Il apparaît tout à fait admissible que, par leur accord formulé sur ce point dans une stipulation statutaire, les associés aient convenu que chacun des associés pourrait provoquer la dissolution de la société en participation par la notification de sa décision à ses coassociés. L’absence de renvoi par l’article 22 de la loi de 1990 à l’article 1872-2 du Code civil ne saurait être compris comme empêchant les associés de s’accorder sur cette modalité de dissolution. Il peut être considéré que le législateur n’entend pas reconnaître un tel droit à tout associé mais sans que cela puisse être perçu comme interdisant aux intéressés de se reconnaître, conventionnellement, une telle prérogative. En toute hypothèse, l’arrêt commenté illustre la position sur ce point de la Haute juridiction, distinguant le droit que le législateur n’accorde pas et ce que les associés se reconnaissent conventionnellement. L’arrêt est donc une incitation à envisager, lors de la rédaction des statuts, l’opportunité de faire figurer une faculté de dissolution, à l’imitation de celle figurant à l’article 1872-2 du Code civil.
La Cour de cassation, dans l’arrêt sous examen, mentionne expressément, au renfort du rejet du pourvoi formé contre l’arrêt de la cour d’appel que celle-ci avait relevé «qu’aucune disposition du règlement intérieur de la société n’était relative à sa dissolution». Les associés ne pouvaient donc pas s’appuyer sur une stipulation statutaire, pas plus que sur l’article 1872-2 du Code civil, pour provoquer la dissolution de la société.
Pour autant, la dissolution de la société en participation pourrait résulter de l’initiative d’un associé mais il lui faudrait alors recourir à l’autorisation judiciaire.

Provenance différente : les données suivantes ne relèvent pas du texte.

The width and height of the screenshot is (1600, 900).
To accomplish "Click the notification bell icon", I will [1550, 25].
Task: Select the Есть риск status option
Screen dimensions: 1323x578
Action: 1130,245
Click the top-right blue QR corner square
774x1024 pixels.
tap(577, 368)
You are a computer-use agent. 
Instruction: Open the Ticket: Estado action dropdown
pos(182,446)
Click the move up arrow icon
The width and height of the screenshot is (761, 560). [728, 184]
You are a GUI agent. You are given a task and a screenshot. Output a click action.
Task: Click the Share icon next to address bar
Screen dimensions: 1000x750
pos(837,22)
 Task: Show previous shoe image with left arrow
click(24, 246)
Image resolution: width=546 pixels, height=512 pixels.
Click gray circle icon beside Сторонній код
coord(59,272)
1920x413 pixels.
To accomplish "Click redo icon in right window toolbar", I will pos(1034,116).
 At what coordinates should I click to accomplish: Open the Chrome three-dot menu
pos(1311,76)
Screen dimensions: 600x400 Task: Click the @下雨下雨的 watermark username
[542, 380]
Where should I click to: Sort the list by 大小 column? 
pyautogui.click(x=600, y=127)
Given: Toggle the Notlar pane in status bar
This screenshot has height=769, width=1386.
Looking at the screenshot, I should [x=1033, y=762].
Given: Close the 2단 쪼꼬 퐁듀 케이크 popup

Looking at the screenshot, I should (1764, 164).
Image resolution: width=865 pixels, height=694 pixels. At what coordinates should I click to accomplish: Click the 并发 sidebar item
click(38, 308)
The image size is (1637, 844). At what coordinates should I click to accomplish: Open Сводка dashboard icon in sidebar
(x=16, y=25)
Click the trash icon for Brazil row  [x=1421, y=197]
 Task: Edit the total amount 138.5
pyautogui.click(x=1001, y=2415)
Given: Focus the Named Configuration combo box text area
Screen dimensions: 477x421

III - L’application de secours à l’appréciation judiciaire
Dernière étape de la démarche reposant à prendre en compte l’articulation des divers textes susceptibles de s’appliquer à une dissolution de société en participation de profession libérale qui résulterait de l’initiative d’un des associés, demeure alors la faculté d’invoquer l’article 1844-7 du Code civil (N° Lexbase : L7356IZH).
Ce texte répond parfaitement ici à sa vocation de droit commun des sociétés en permettant, par le libellé de son 5e, à un associé de demander au tribunal compétent (ici, le tribunal de grande instance) de prononcer la dissolution de la société en participation «pour justes motifs».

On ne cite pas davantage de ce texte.